We have just released Prodigy v1.11.9 that fixes the persistent problem of showing duplicate examples to annotators. This issue was affecting multi-annotator annotation workflows and high latency scenarios such as e.g. having Prodigy and the database deployed on a separate remote servers.

This release eliminates the duplicates produced by a tricky front-end bug. It should be be noted though, that a small number of duplicates is still expected in multi-user workflows with feed overlap set to false. This is perfectly normal behavior and should only occur towards the end of the example stream.

These "end-of-queue" duplicates come from the work-stealing mechanism in the internal Prodigy feed. "Work-stealing" is a preventive mechanism to avoid records in the stream from being lost when an annotator requests a batch of examples to annotate, effectively locking those examples, and then never annotates them. This mechanism allows annotators that reach the end of a shared stream to annotate these otherwise locked examples that other annotators are holding on to. Essentially we have prioritized annotating all examples in your data stream at least once vs at most once while potentially losing a few.

For the release of Prodigy v2, we have some exciting new features and a significant redesign to the way examples are sent to different annotators. Specifically, this redesign will eliminate the need for this tradeoff and should eliminate 100% of unwanted duplicates.
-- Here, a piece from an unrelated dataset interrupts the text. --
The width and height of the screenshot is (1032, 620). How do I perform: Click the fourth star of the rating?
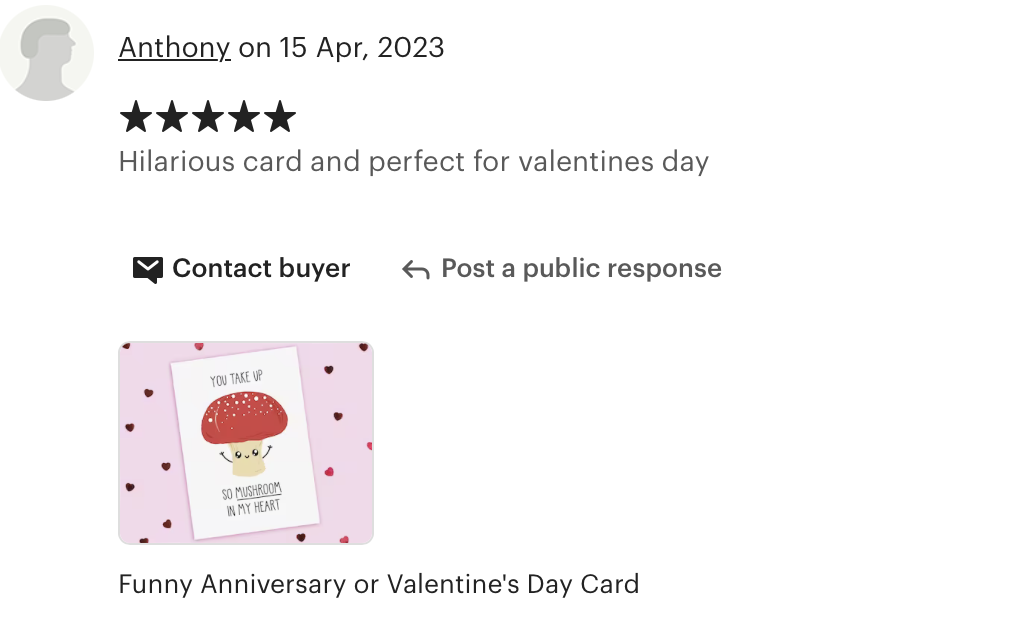[244, 116]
It will also bring more customization to the feed_overlap setting like setting the number of annotations you want for each task, or configuring a percentage of examples to have overlapping annotations for. We're even working on registering custom policies to distribute work to different annotators.

Apart from this important fix, v1.11.9:

  • adds additional logging to Prodigy console if duplicates appear in feed batches
  • fixes a bug in audio.transcribe recipe resulting in some elements not being rendered properly
  • fixes a bug in review recipe resulting in multiple copies of session IDs being rendered in the UI
  • fixes the bug resulting in tab/window refresh causing a loss of unsaved examples
  • fixes a bug with the --wrap functionality not working properly on \n character

For details please see release notes

8 Likes

Thanks for this! Now that it's compatible with spacy 3.5 I'm looking forward to giving v1.11.10 a go. I usually install via a pip area on my conda yaml env file (using https://${PRODIGY_LICENSE}@download.prodi.gy/index) but I'm getting an error "No matching distribution found for prodigy". As I spelunk for incompatible requirements, could you confirm that prodigy is available via that additional index?

Thanks!

Thanks @adamkgoldfarb!

What version of Python are you running?

Can you run python -m prodigy stats? :man_facepalming:

Sorry, of course. I don't think we have wheels for 3.11. I can confirm tomorrow. Can you check on 3.10 in interim? This is good feedback and we'll likely see about 3.11 wheels.

I'm on python 3.11. I can't run python -m prodigy stats because the environment install fails-- which makes me think it's a version conflict issue. I don't want to make you chase down a conflicting requirements issue-- I was just making sure that prodigy was indeed available at that pip index and was not, I dunno, awaiting a build process or something!

Ah! Makes total sense. 3.10 works fine! I just got excited about speed-ups in 3.11... But 3.10 is fine for now and I'll install 3.11 when the time comes!

It's worth noting that since this original post, we've also released Prodigy v1.11.10 which simply updates for spaCy 3.5 and other dependency updates (fastapi and pydantic).